■ WHAT IS EXPECTED
After finding the line containing "Click the Code node's left input port" below, please output that line and each following one through the line containing "Select the 日冕尖碑", exactly as written.

[Records excerpted from a collection]
▶

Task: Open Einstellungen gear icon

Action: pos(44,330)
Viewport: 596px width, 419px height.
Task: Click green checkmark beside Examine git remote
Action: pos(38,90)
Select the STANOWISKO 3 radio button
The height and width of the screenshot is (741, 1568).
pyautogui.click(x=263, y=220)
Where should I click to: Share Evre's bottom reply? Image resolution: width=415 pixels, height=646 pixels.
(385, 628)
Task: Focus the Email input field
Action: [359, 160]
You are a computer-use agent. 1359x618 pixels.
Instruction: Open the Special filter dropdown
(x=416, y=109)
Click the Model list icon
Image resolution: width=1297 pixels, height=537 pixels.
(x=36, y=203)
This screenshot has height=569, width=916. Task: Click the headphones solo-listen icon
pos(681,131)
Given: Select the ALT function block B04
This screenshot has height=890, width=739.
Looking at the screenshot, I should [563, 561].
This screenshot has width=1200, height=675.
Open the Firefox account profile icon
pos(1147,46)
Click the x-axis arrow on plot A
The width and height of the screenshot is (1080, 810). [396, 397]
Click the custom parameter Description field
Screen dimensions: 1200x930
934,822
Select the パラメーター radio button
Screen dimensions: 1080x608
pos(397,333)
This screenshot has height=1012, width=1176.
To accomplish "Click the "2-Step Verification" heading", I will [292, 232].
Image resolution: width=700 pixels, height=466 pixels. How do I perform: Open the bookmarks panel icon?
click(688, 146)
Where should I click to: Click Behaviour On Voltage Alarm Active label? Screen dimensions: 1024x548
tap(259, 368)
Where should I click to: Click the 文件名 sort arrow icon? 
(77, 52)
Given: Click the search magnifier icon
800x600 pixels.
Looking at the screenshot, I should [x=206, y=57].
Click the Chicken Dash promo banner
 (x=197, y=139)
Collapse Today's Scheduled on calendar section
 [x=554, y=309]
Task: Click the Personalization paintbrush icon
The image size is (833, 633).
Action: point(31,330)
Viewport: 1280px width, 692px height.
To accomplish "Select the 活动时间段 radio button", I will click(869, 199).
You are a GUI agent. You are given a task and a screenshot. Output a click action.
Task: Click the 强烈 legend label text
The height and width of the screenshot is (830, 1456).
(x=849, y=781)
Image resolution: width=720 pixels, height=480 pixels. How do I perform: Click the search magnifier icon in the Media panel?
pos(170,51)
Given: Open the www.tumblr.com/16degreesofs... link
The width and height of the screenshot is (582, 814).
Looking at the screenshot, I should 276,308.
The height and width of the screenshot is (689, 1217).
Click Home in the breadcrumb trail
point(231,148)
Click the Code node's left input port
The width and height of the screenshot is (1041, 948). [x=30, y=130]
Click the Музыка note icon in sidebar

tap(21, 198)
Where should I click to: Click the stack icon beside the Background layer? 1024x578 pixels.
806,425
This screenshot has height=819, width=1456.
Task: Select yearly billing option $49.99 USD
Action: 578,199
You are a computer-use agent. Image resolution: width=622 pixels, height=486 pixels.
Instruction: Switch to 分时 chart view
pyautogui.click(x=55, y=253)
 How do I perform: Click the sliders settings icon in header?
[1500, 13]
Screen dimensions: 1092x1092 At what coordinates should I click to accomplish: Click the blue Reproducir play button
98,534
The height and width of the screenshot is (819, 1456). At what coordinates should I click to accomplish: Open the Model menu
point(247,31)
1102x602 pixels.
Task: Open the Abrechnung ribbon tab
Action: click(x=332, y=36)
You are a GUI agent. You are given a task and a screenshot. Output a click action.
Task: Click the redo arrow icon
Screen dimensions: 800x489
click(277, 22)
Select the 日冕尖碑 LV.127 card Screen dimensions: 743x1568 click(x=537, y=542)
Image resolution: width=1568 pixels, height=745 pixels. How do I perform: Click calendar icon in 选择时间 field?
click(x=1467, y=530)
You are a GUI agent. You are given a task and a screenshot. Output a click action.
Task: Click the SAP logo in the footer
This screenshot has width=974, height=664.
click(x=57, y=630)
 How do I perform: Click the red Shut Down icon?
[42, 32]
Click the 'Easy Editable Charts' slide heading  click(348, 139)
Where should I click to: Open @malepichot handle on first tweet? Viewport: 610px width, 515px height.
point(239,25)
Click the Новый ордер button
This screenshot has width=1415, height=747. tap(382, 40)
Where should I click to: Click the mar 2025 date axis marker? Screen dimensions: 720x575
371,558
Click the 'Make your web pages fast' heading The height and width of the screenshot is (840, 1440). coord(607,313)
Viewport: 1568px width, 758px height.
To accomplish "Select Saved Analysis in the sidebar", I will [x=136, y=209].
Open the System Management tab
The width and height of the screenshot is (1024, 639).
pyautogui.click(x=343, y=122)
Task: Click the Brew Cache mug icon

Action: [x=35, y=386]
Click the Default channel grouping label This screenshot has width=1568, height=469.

◀

■ YOUR SOLUTION
Click the Code node's left input port
The width and height of the screenshot is (1041, 948). [x=30, y=130]
Click the Музыка note icon in sidebar

tap(21, 198)
Where should I click to: Click the stack icon beside the Background layer? 1024x578 pixels.
806,425
This screenshot has height=819, width=1456.
Task: Select yearly billing option $49.99 USD
Action: 578,199
You are a computer-use agent. Image resolution: width=622 pixels, height=486 pixels.
Instruction: Switch to 分时 chart view
pyautogui.click(x=55, y=253)
 How do I perform: Click the sliders settings icon in header?
[1500, 13]
Screen dimensions: 1092x1092 At what coordinates should I click to accomplish: Click the blue Reproducir play button
98,534
The height and width of the screenshot is (819, 1456). At what coordinates should I click to accomplish: Open the Model menu
point(247,31)
1102x602 pixels.
Task: Open the Abrechnung ribbon tab
Action: click(x=332, y=36)
You are a GUI agent. You are given a task and a screenshot. Output a click action.
Task: Click the redo arrow icon
Screen dimensions: 800x489
click(277, 22)
Select the 日冕尖碑 LV.127 card Screen dimensions: 743x1568 click(x=537, y=542)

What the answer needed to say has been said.